Defunct socialist party in Mexico

The Mexican People's Party (Partido del Pueblo Mexicano, abbreviated PPM) was a Marxist, socialist political party in Mexico, founded in 1977. PPM was led by Alejandro Gascón Mercado. PPM was mainly based in the Nayarit and Jalisco states.

Initially called the Mayority Popular Socialist Party, the party was formed after a split in the Popular Socialist Party. The split had emerged in the PPS following the 1975 gubernatorial elections in Nayarit. In 1976 the opponents of the PPS party leadership had formed the 'National Committee to Defend the Popular Socialist Party' in Tepic. The Committee called for the holding of a 'Fifth National Assembly' of the party, which constituted the Mayority Popular Socialist Party as a separate party.
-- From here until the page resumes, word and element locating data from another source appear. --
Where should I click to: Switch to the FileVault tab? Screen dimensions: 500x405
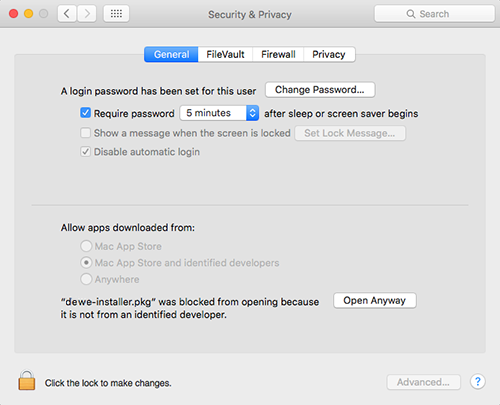225,54
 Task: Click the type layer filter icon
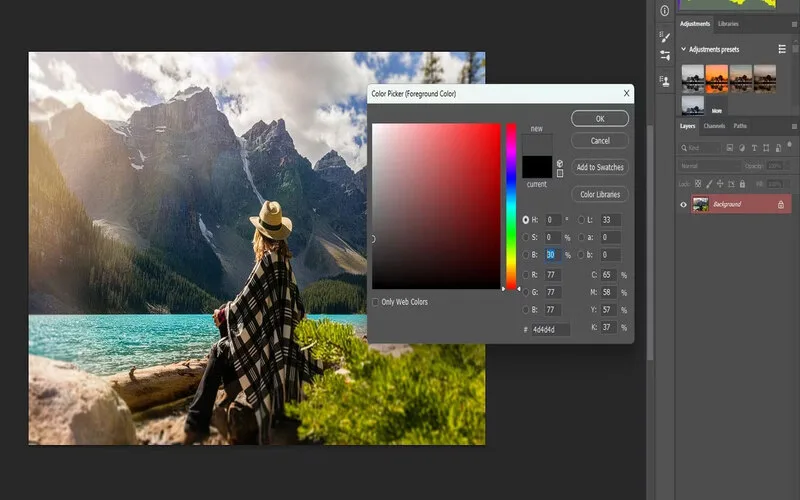click(x=754, y=148)
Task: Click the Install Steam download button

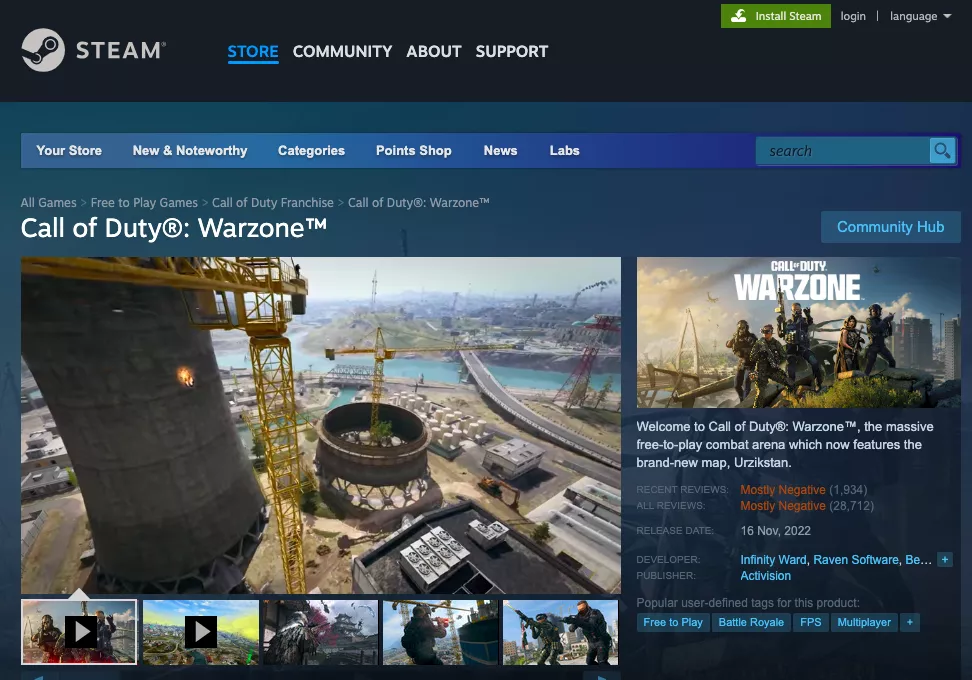Action: click(x=776, y=16)
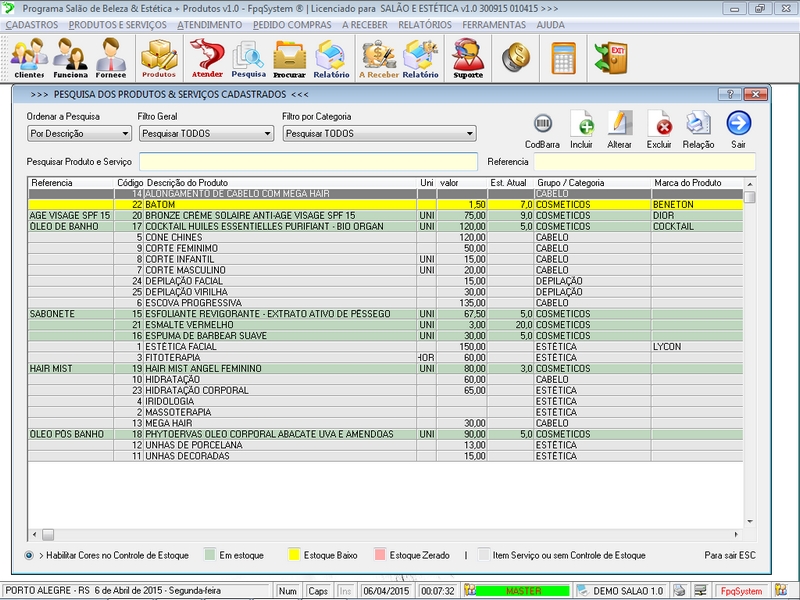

The new party claimed to represent the original political line of PPS formulated by Vicente Lombardo Toledano. The group that had formed the trade union centre UGOCM-Roja joined PPM.

In 1977 PPM signed a 'Declaration of Unity' together with the Mexican Communist Party and the Revolutionary Socialist Party. The declaration called for the formation of a united Marxist-Leninist party of the working class in Mexico.
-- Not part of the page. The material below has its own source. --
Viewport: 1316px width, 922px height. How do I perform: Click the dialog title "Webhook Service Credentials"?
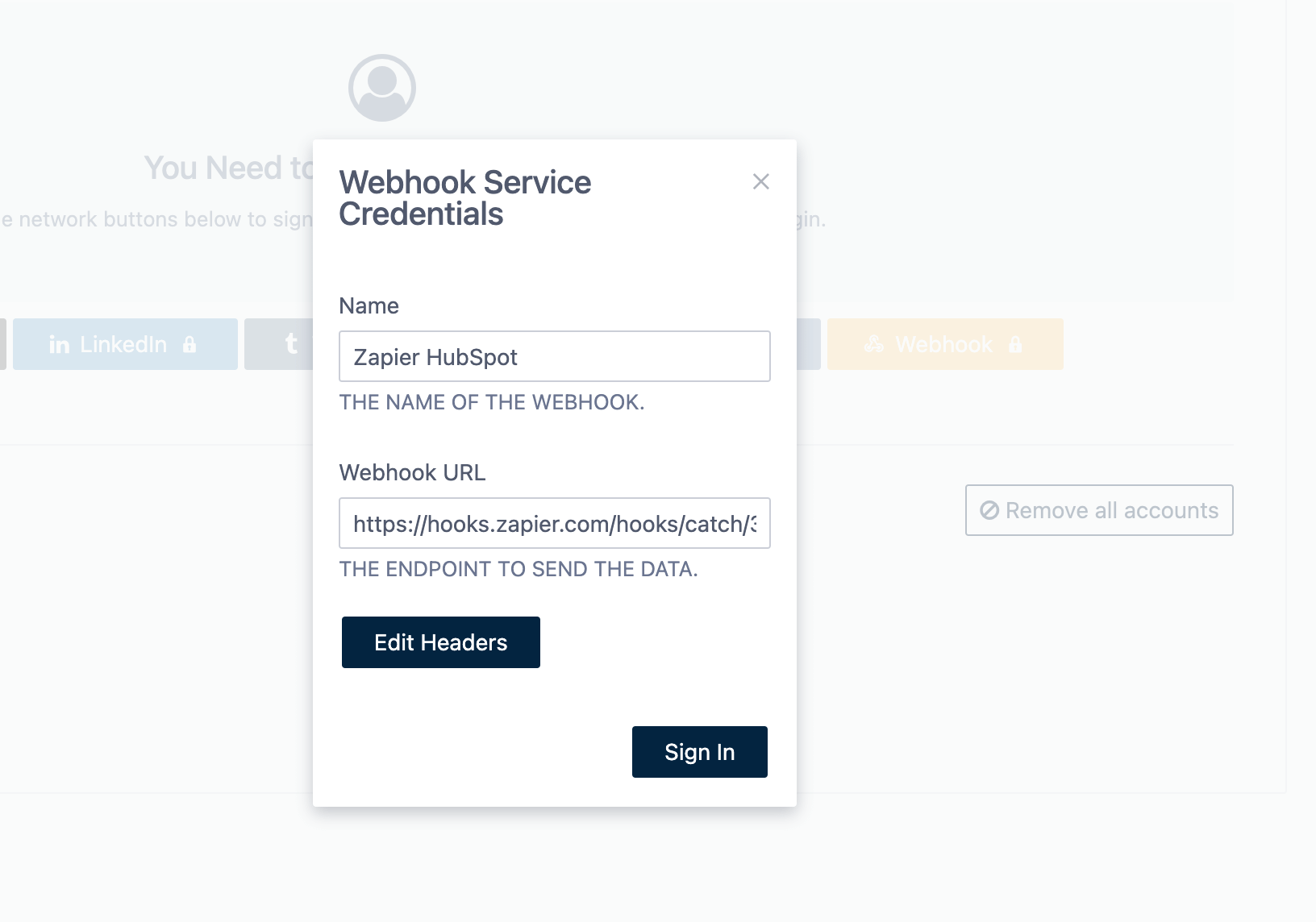(x=464, y=198)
Ahead of the 1979 elections, PPM joined the Left-wing Coalition led by the Mexican Communist Party. Gascón Mercado represented PPM in the Leading Collective of the Coalition. The Coalition obtained 5% of the national vote in the election.
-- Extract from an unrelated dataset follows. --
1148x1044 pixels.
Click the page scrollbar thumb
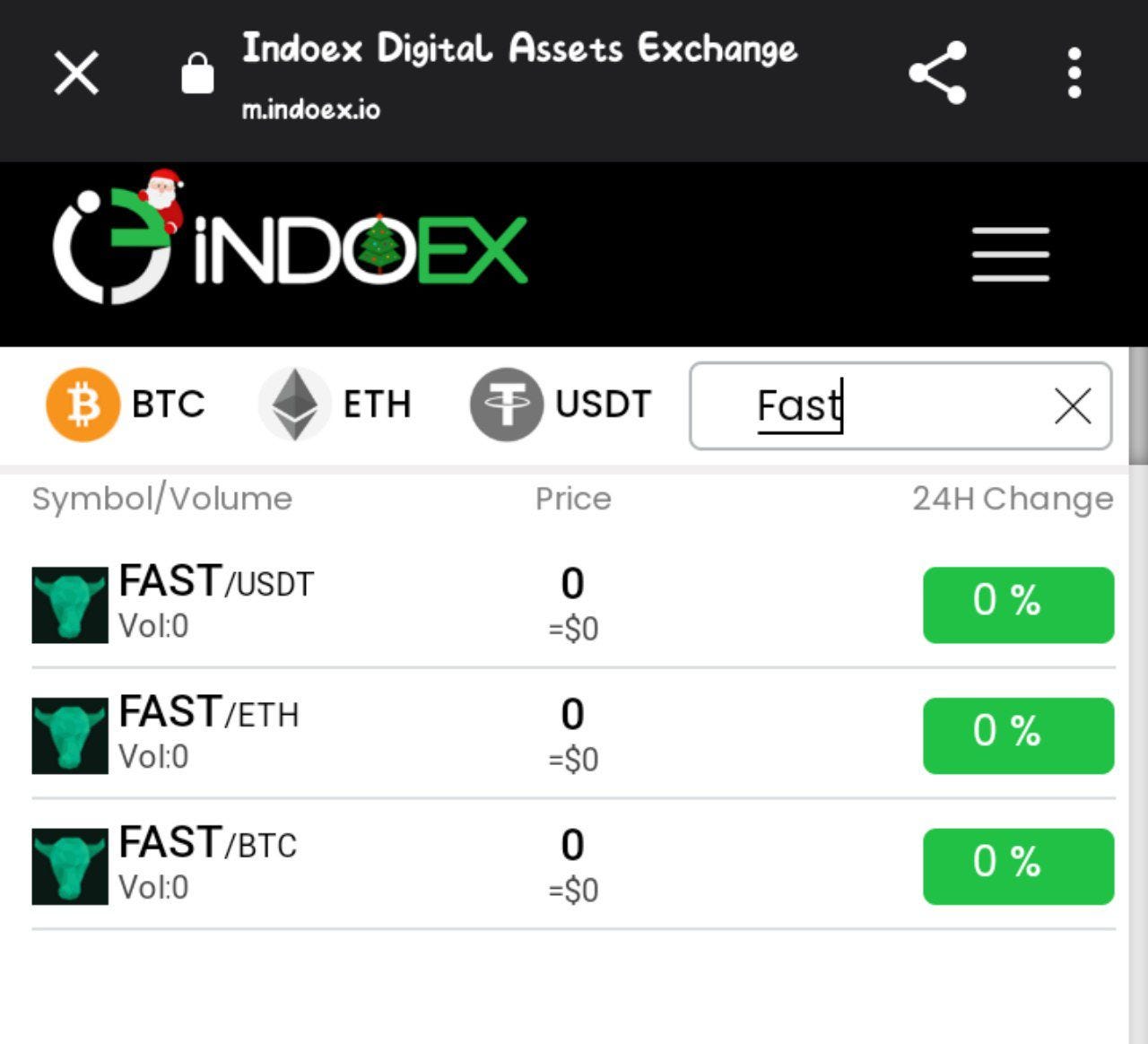coord(1138,406)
PPM did not obtain official registration as a national political party. It was, however, able to register itself locally in Baja California Sur. In the 1980 elections to the local congress in Baja California Sur, PPM was able to obtain 3.7% of the votes and win one seat through the proportional representation vote.

In 1981 PPM and other left-wing parties merged to form the United Socialist Party of Mexico (PSUM). However, in January 1985 a faction of former PPM members Led by Alejandro Gascón Mercado broke away from PSUM. This group founded the Party of Socialist Revolution.